___ Text block ___

In the case of a wafer shape constituted by a plurality of solid-state imaging elements 1, after the above-described processing is performed, a film is attached, and dicing processing is executed to execute individualization.

Here, in all of the manufacturing methods, the plurality of solid-state imaging elements 1 may be manufactured in units of wafers or in units of chips.

For example, the solid-state imaging element 1 according to the thirteenth mode can be manufactured by the nineteenth manufacturing method.

(Twentieth Manufacturing Method)

A twentieth manufacturing method will be described with reference to the accompanying drawings.

A basic configuration of the twentieth manufacturing method is the same as that of the nineteenth manufacturing method. However, the twentieth manufacturing method differs from the nineteenth manufacturing method in terms of the formation position of the through-hole 11.

The transparent substrate 3 is formed in the same manner as in the fourteenth manufacturing method.

Next, a coating liquid for the low-refraction film 20 is applied onto the upper surface of the formed sacrificial layer to form the low-refraction film 20.

In addition, a smoothing film is formed to cover the on-chip lens 4 of the substrate 2 having the element formed thereon.

In the present manufacturing method, the smoothing film is formed by, for example, the adhesive layer 10.

Next, the transparent substrate 3 is attached onto the smoothing film with the concave portion 41 side facing downward.

Next, the rear surface side of the substrate 2 having the elements formed thereon is etched to thin the substrate 2 having the elements formed thereon.

<Rear-Surface Wiring Processing>

Next, the transparent substrate 3 is etched to thin the transparent substrate 3.

Next, the metal for laminating the rear-surface electrodes on the rear surface side of the substrate 2 having the element formed thereon is bonded (see FIG. 56A).

Next, as illustrated in FIG. 57A, the through-holes 11 communicating with the concave portion 41 are formed.

However, in the present manufacturing method, as illustrated in FIG. 57A, the through-hole 11 is formed at a position capable of facing the outer circumferential region ARA2 so as to communicate with all of the sacrificial layers divided by the support portion 24.

In the present manufacturing method, the through-holes 11 are formed in the plate thickness direction and also formed on the side surface side of the transparent substrate 3. The processing for forming the through-holes 11 is executed by, for example, dry etching, wet etching, laser processing, or the like.

Next, as illustrated in FIG. 57B, the sacrificial layer is etched through the through-holes 11 to form the hollow portion 12.

The etching of the sacrificial layer is executed using, for example, a dry etching method. At this time, XeF₂, ClF₃, BrF₃, and the like can be exemplified as gas species used for dry etching.

The sealing member 13 may be or may not be formed.

When the sealing member 13 is formed, the through-hole 11 is closed and sealed with the sealing member 13.

For example, the solid-state imaging element 1 of the fifteenth mode can be manufactured by the twentieth manufacturing method.

Here, in all of the manufacturing methods, the plurality of solid-state imaging elements 1 may be manufactured in units of wafers or in units of chips.

___

● Job A: In the passage on imaging-element manufacturing, which gas species are named as examples for dry etching the sacrificial layer?
● Job B: Output the passage on imaging-element manufacturing, starting at "In the present manufacturing method, the through-holes" and ending at "for dry etching.".
● Job C: Pick up the passage on imaging-element manufacturing after its final sentence and continue it.

___ Entries supplied ___

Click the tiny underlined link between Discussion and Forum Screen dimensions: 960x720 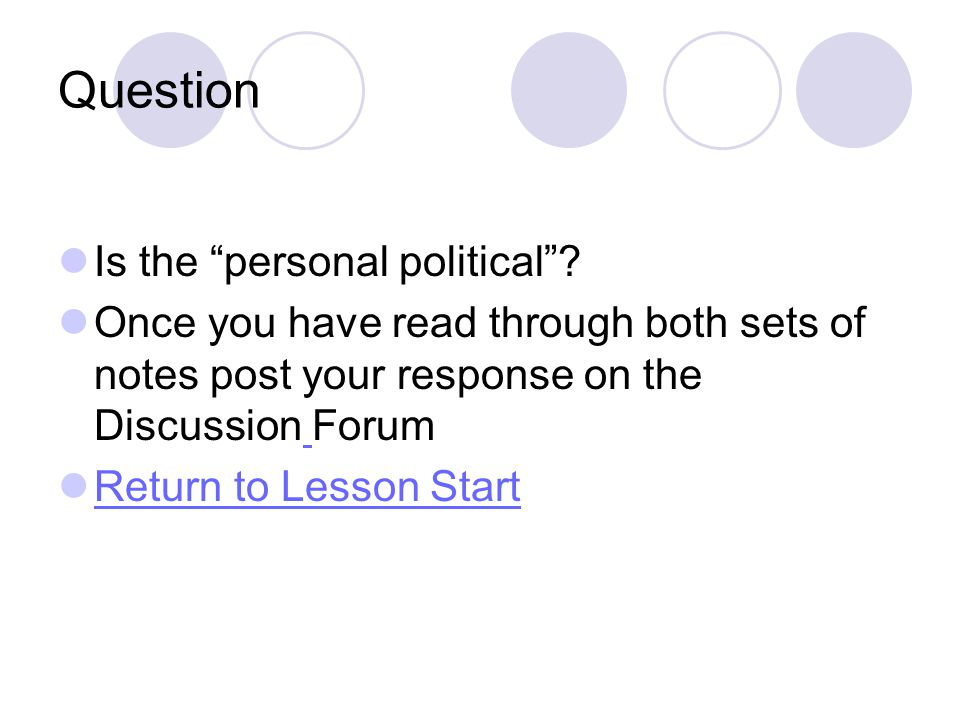point(307,443)
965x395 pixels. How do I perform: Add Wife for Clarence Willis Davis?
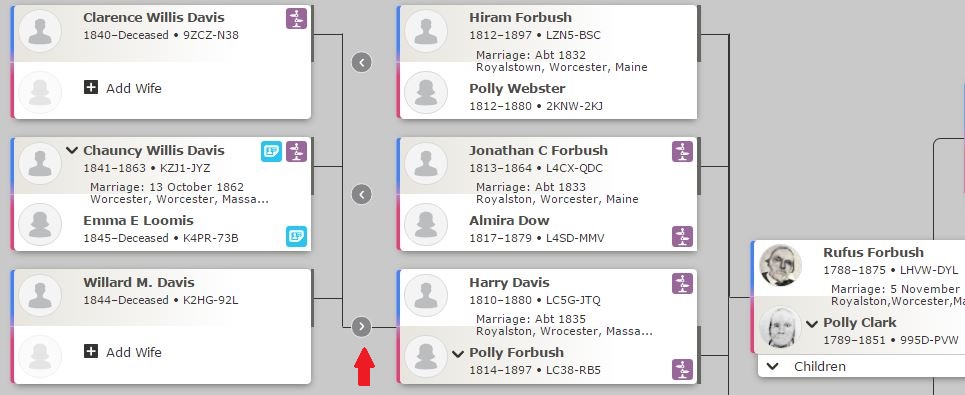123,88
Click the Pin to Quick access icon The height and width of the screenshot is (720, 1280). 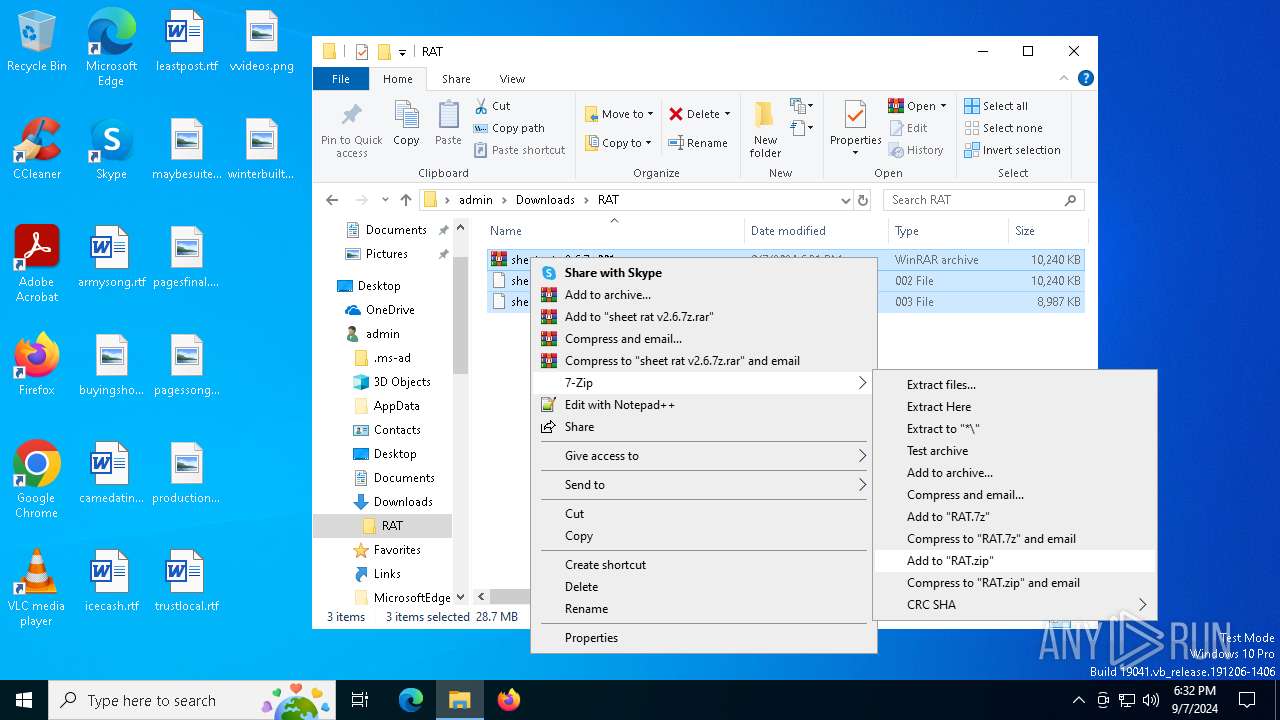pos(351,116)
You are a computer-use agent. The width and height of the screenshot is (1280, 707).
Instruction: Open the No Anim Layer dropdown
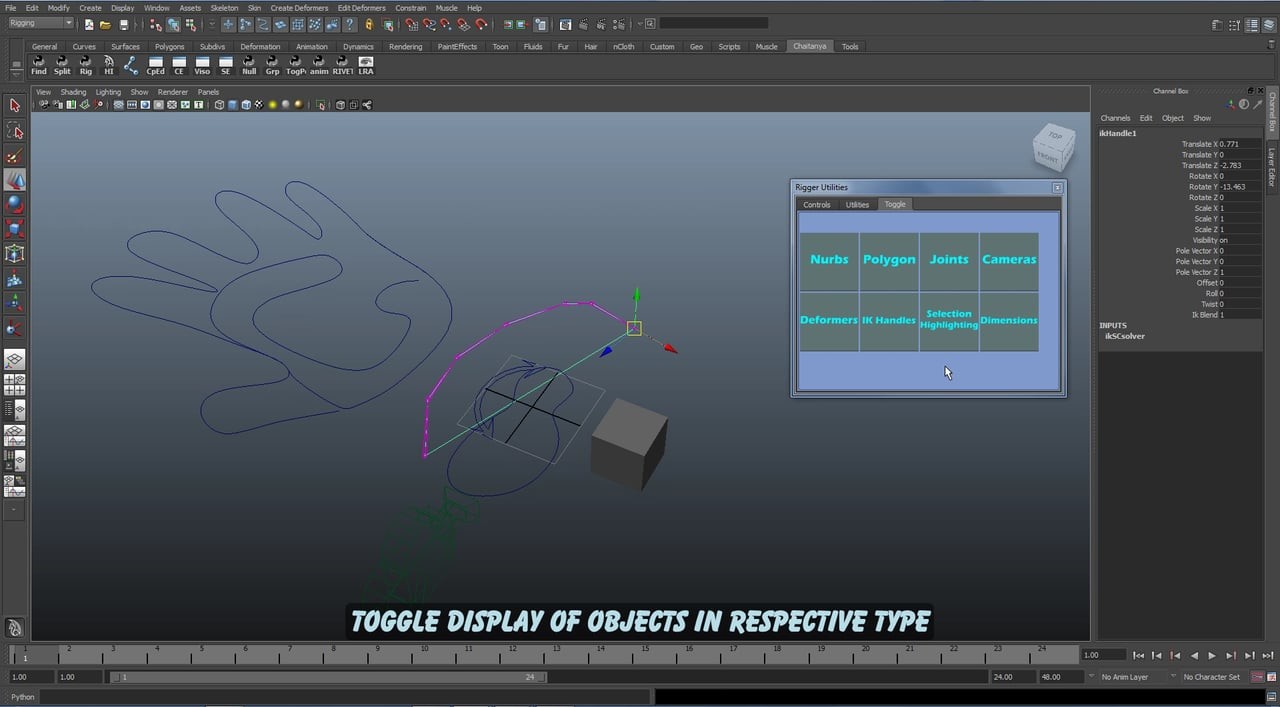pos(1124,676)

___

● Reply A: XeF₂, ClF₃, and BrF₃.

● Reply B:
In the present manufacturing method, the through-holes 11 are formed in the plate thickness direction and also formed on the side surface side of the transparent substrate 3. The processing for forming the through-holes 11 is executed by, for example, dry etching, wet etching, laser processing, or the like.

Next, as illustrated in FIG. 57B, the sacrificial layer is etched through the through-holes 11 to form the hollow portion 12.

The etching of the sacrificial layer is executed using, for example, a dry etching method. At this time, XeF₂, ClF₃, BrF₃, and the like can be exemplified as gas species used for dry etching.

● Reply C:
(Operations and Others)

In general, flare occurs due to a diffraction phenomenon occurring when light incident a pixels is reflected by the on-chip lenses 4 (microlenses) that are periodically disposed, and occurs due to reflection of incident light at various angles, such as reflection approximate to perpendicularity and reflection in a distant direction, and occurs incidence on a pixel distant from a pixel on which incident light is to be incident.

In a case where the hollow portion 12 is not formed as in the present disclosure, flare remarkably occurs due to, for example, a light diffraction phenomenon caused by the periodicity of the on-chip lens 4.

On the other hand, in the present disclosure, it is possible to suppress the occurrence of flare caused by the light diffraction phenomenon by providing the hollow portion 12 above the on-chip lens 4.

Further, according to the present disclosure, the through-holes 11 are provided, and thus the hollow portion 12 has a hollow portion structure in which moisture is less likely to be trapped.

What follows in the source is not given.